76. Inopeki Group Title

isnt that f(1)=

77. TuringTest Group Title

yes, sorry, bad notation on my part f(1)=-3 f(0)-4 etc.

78. Inopeki Group Title

But how does that work?

79. TuringTest Group Title

which part?

80. Inopeki Group Title

Functions, maybe im not ready for that subject

81. TuringTest Group Title

No you are, perhaps I haven't been clear enough whenever I write x^2-4 If I want to know where this graph hits the x-axis it is useful to call this a function f(x) here we have f(x)=x^2-4 Think about a graph: When the graph is toughing the x-axis it is at y=0, correct?

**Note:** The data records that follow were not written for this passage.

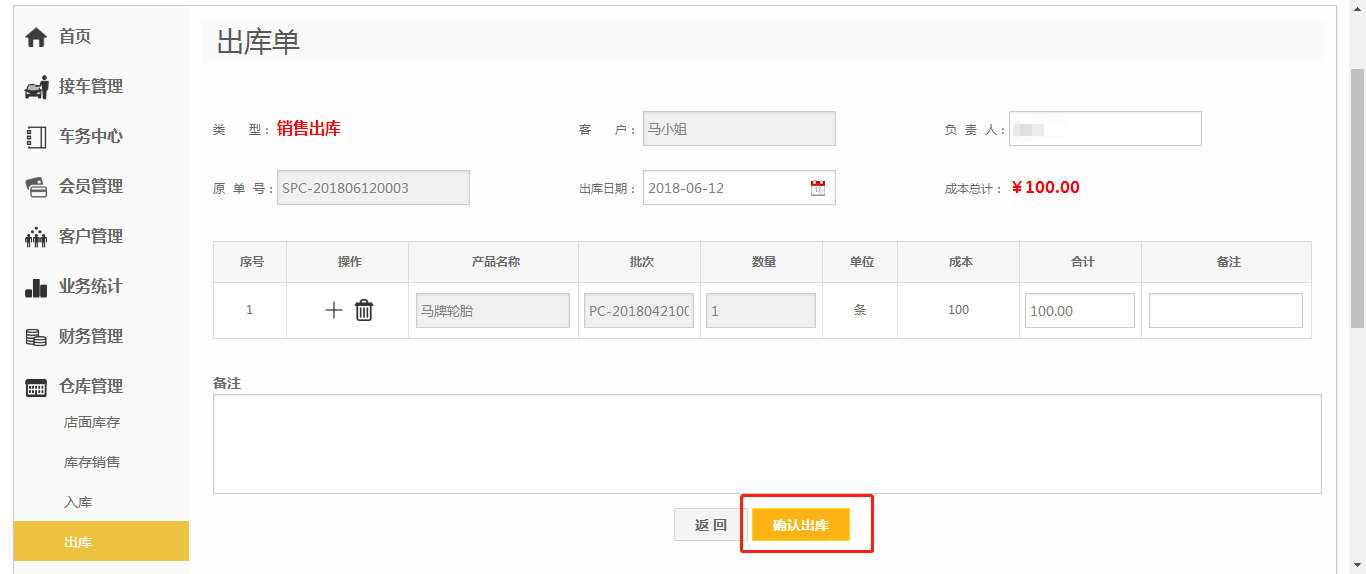Click the 客户管理 people icon
Viewport: 1366px width, 574px height.
(36, 237)
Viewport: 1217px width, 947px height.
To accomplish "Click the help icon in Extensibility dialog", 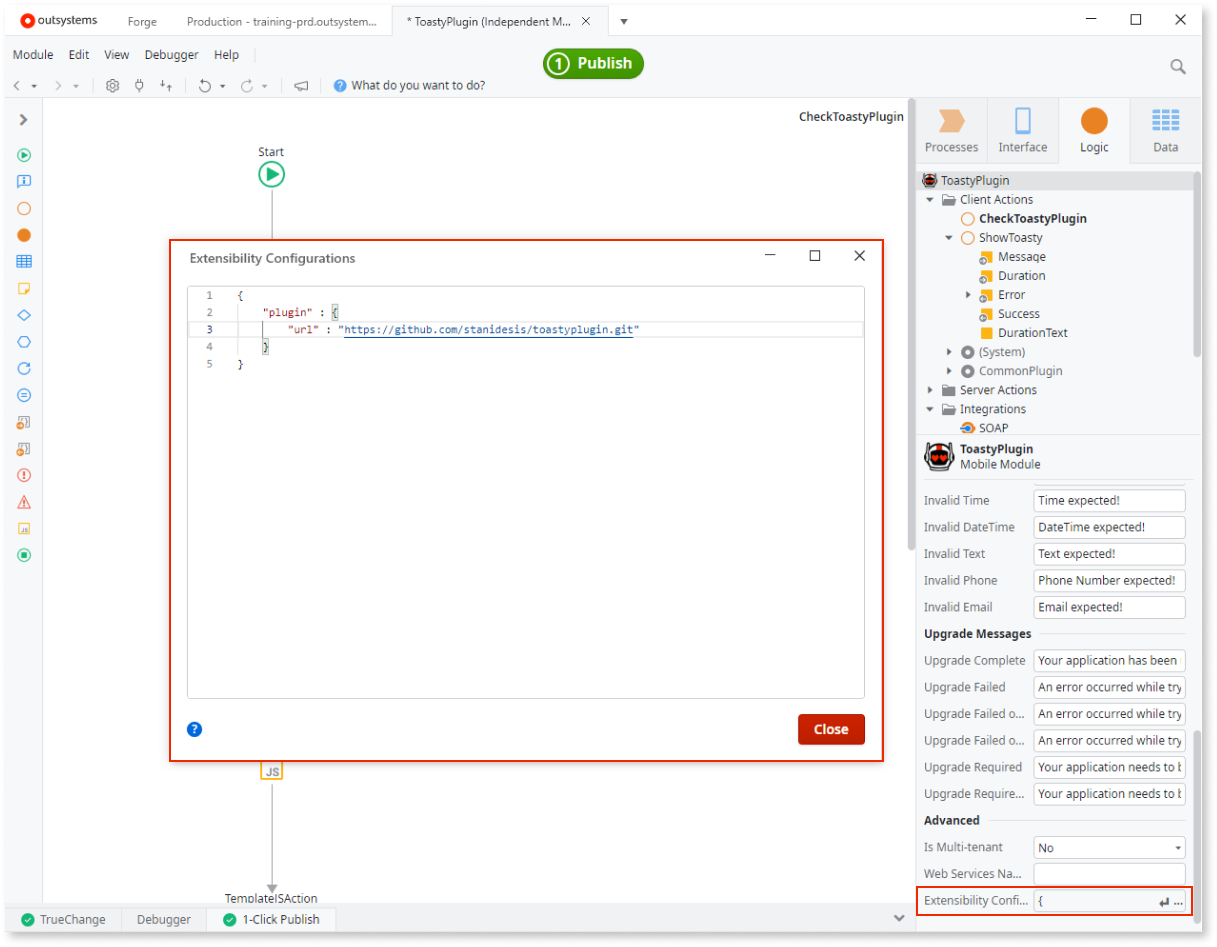I will 195,729.
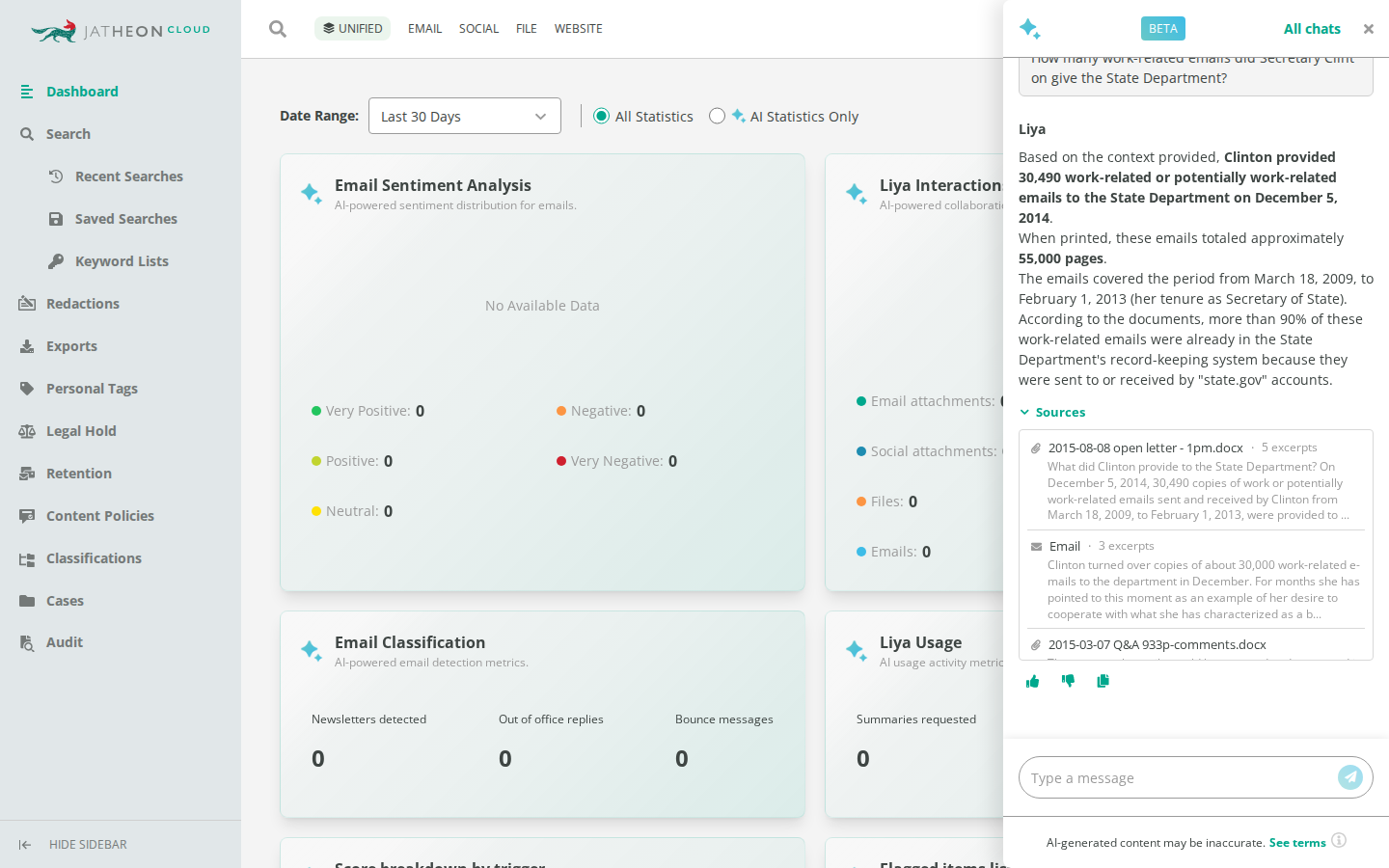Switch to the EMAIL tab
The height and width of the screenshot is (868, 1389).
(424, 29)
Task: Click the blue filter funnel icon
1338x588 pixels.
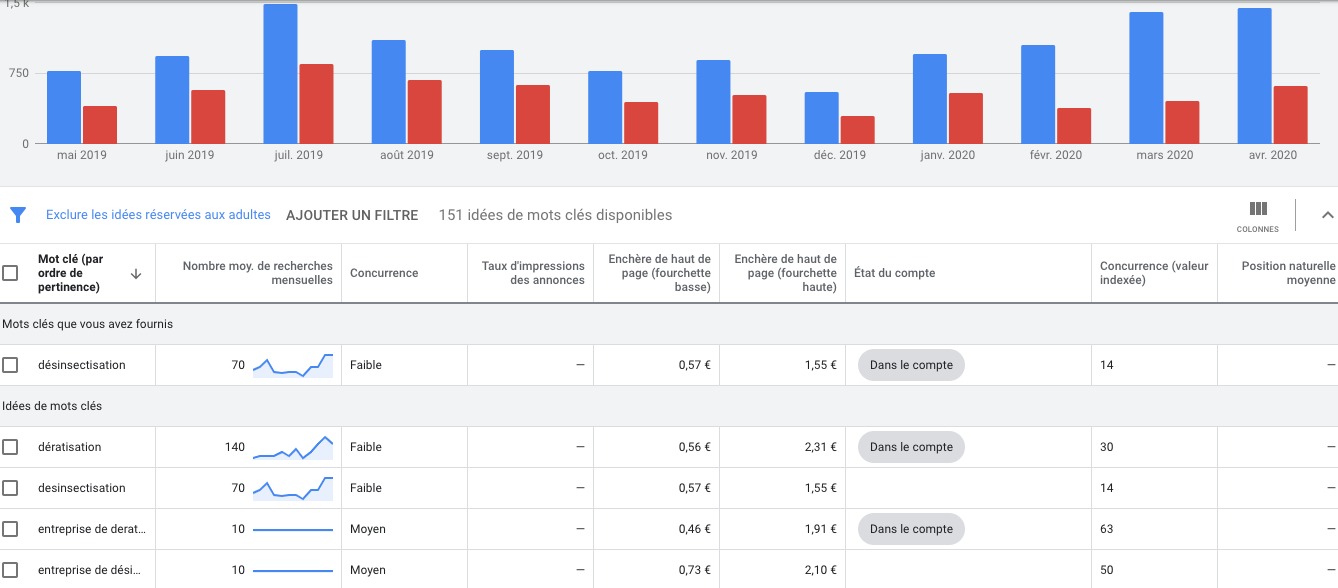Action: [17, 215]
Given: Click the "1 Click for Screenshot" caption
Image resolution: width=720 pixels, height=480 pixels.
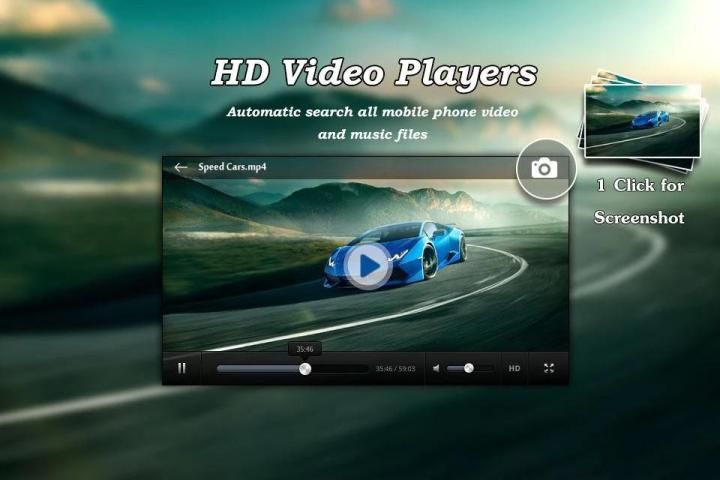Looking at the screenshot, I should pyautogui.click(x=640, y=201).
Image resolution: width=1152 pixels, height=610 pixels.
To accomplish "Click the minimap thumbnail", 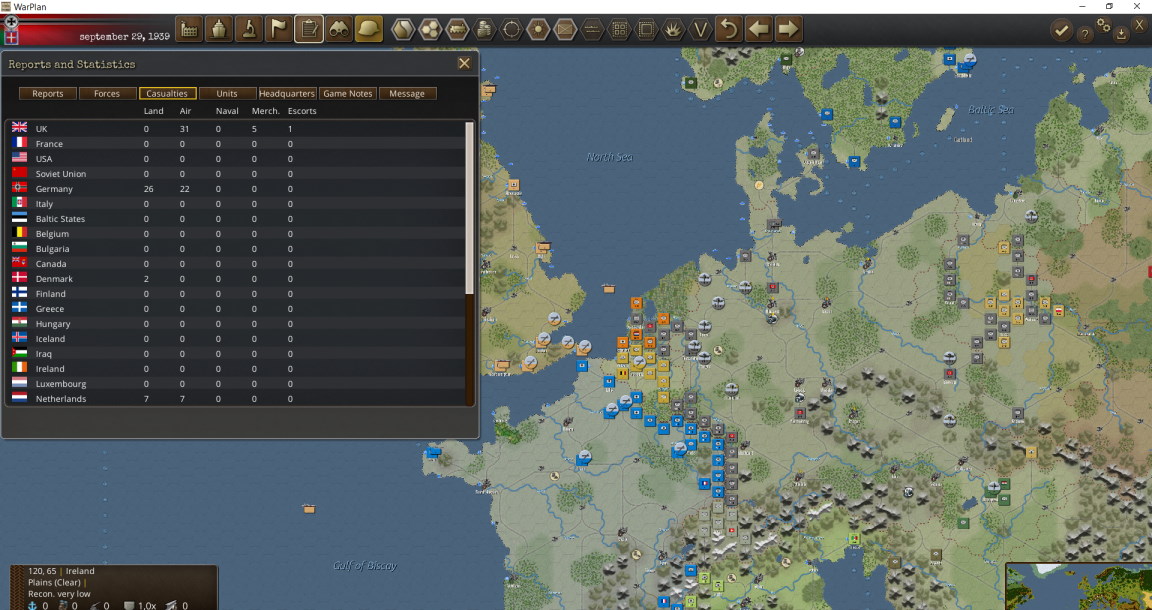I will coord(1079,586).
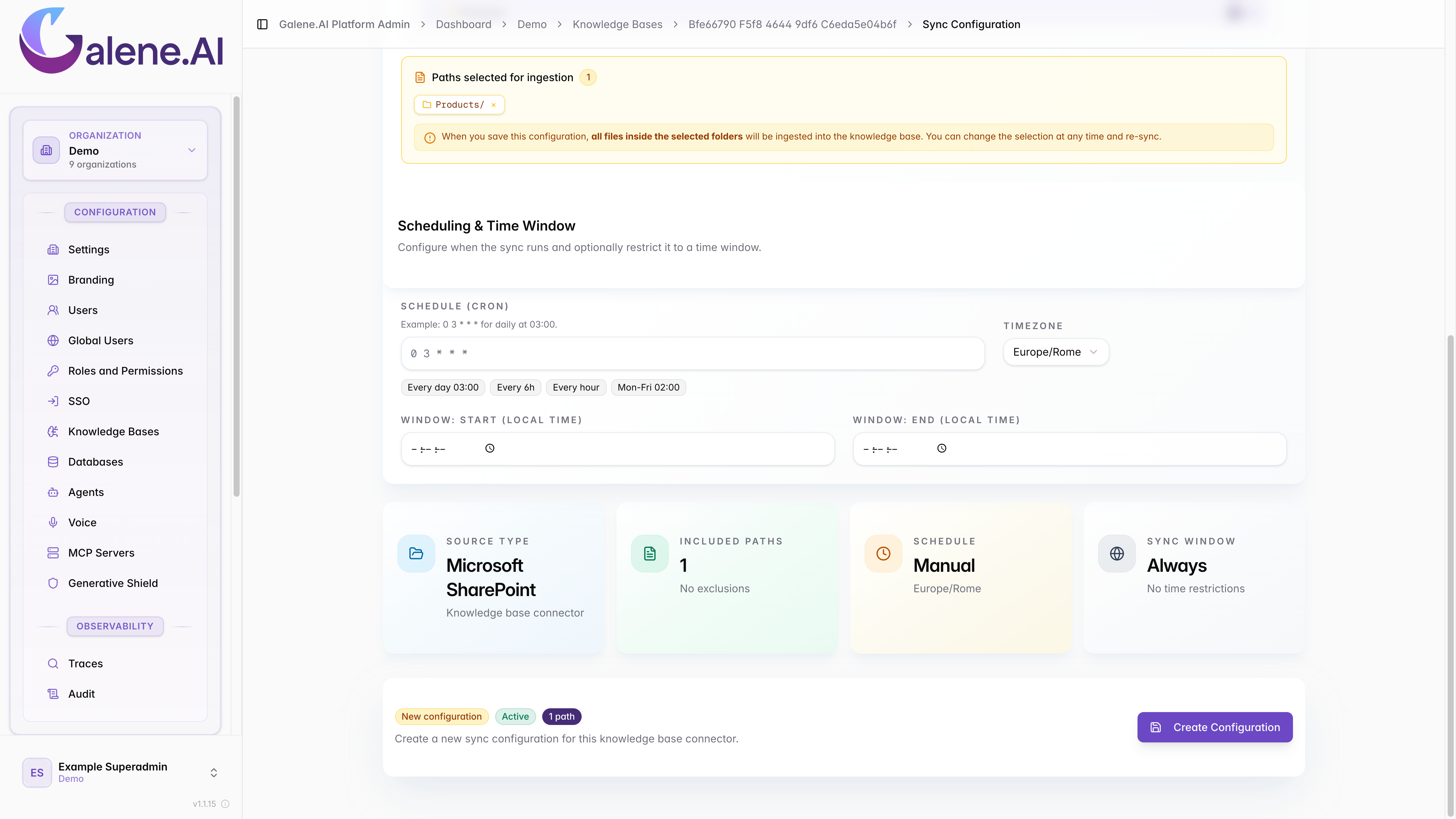Remove the Products/ path chip
Screen dimensions: 1456x819
(493, 105)
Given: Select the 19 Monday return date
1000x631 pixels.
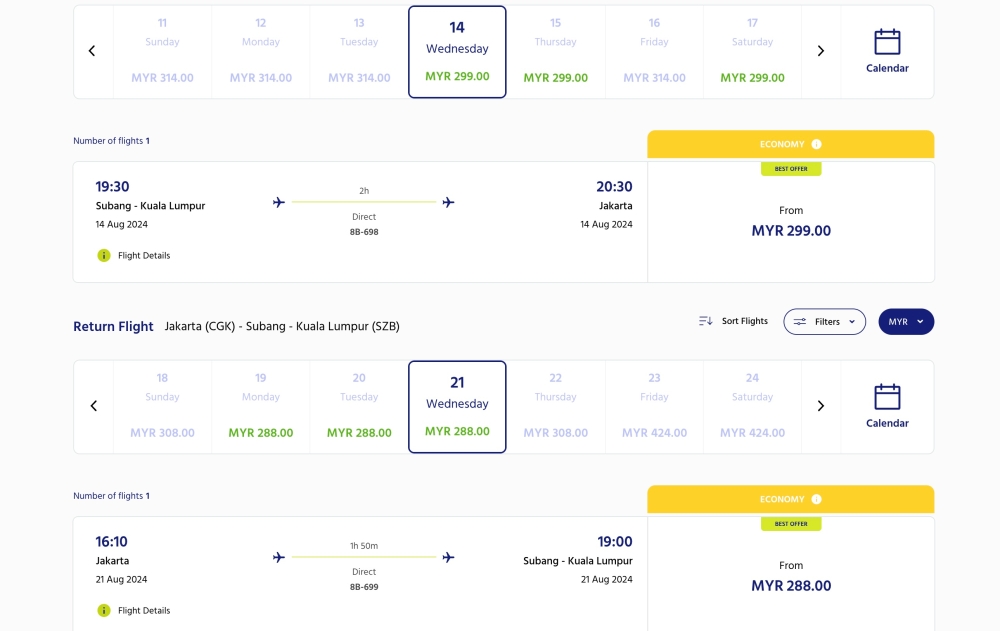Looking at the screenshot, I should click(260, 405).
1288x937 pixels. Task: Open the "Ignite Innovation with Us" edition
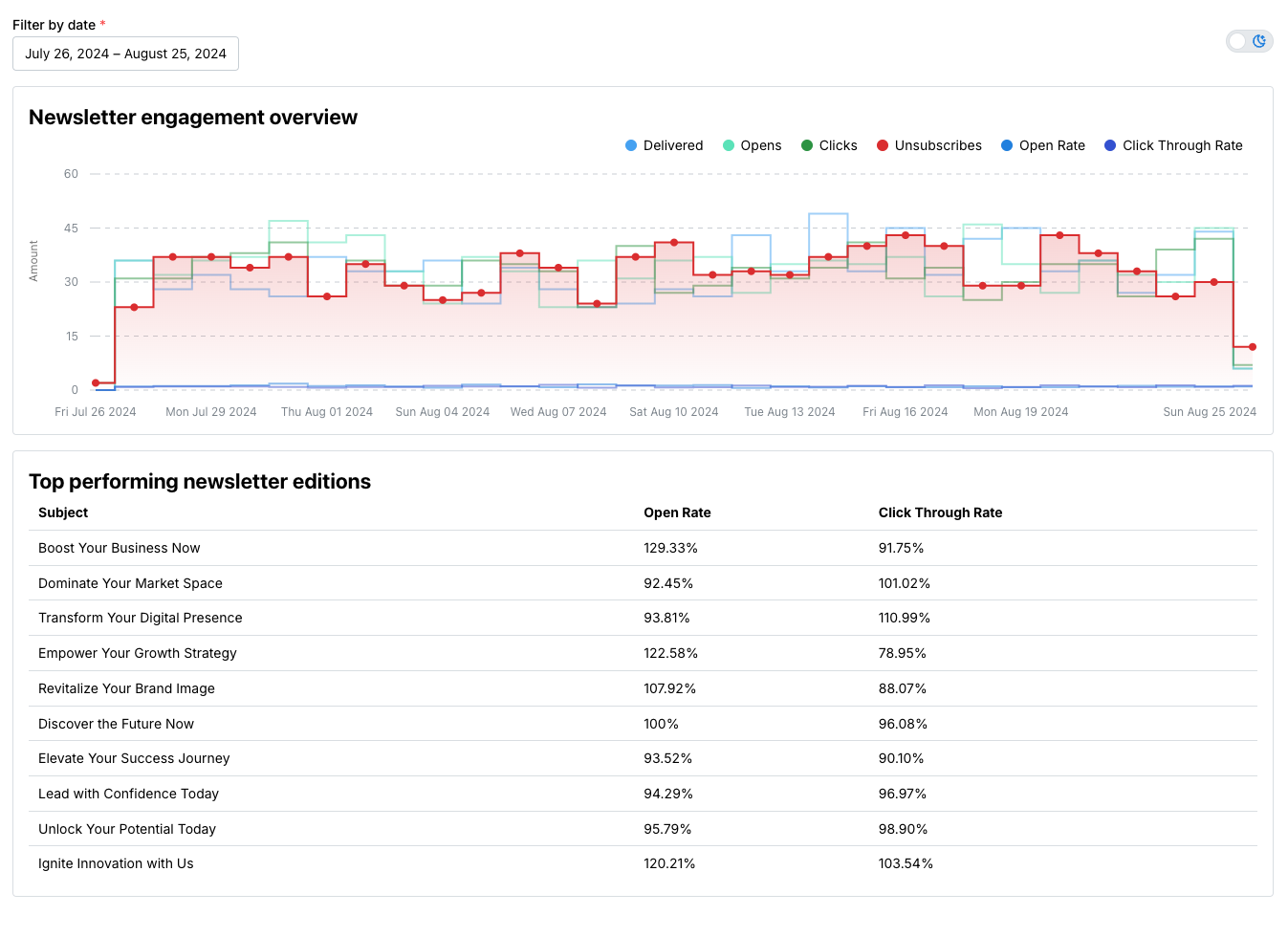pyautogui.click(x=116, y=863)
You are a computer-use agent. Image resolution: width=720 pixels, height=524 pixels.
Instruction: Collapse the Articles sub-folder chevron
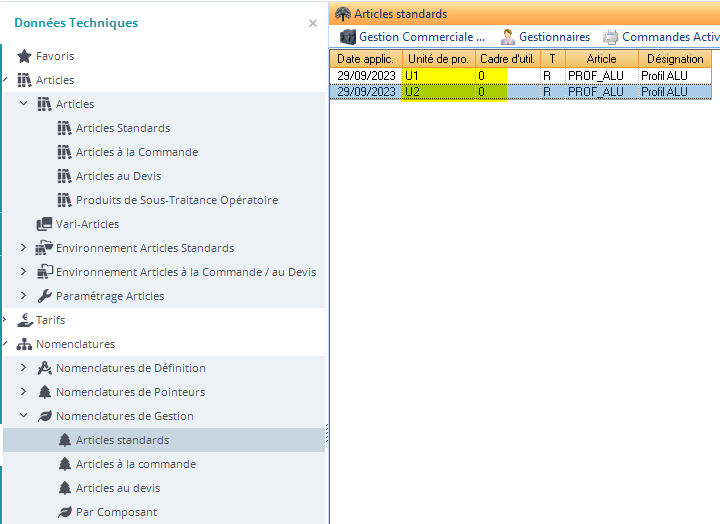[x=24, y=104]
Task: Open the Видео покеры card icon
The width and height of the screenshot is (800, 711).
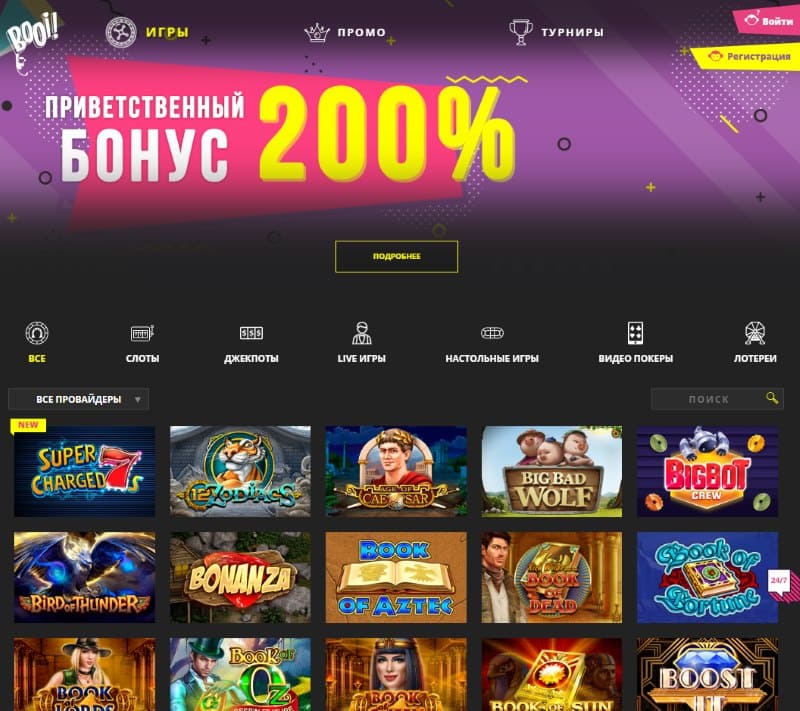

82. TuringTest Group Title

I just 'called' it a function, and made it graph-able...

83. Inopeki Group Title

Yeah, when x and y intersect its 0,0

84. Inopeki Group Title

oooh

85. Inopeki Group Title

f(x)=y+2x-3 So if we want to figure out y we need to plug in something for x

86. TuringTest Group Title

well, wait now, if you have a y in the function then it is not f(x) here's one thing that I bet is confusing you: f(x)=y when we write a line equation y=mx+b we are saying something about the graph: that the y coordinate is proportional to the x coordinate in this way. However this is rather simplistic. It is really more that we have a function f(x)=mx+b and we have chosen to graph it by letting the y-coordinate of our graph be f(x) they are effectively the same here, but a function can be graphed in many different types of coordinates, so y would not be used unless we are in Cartesian coordinates as we are now.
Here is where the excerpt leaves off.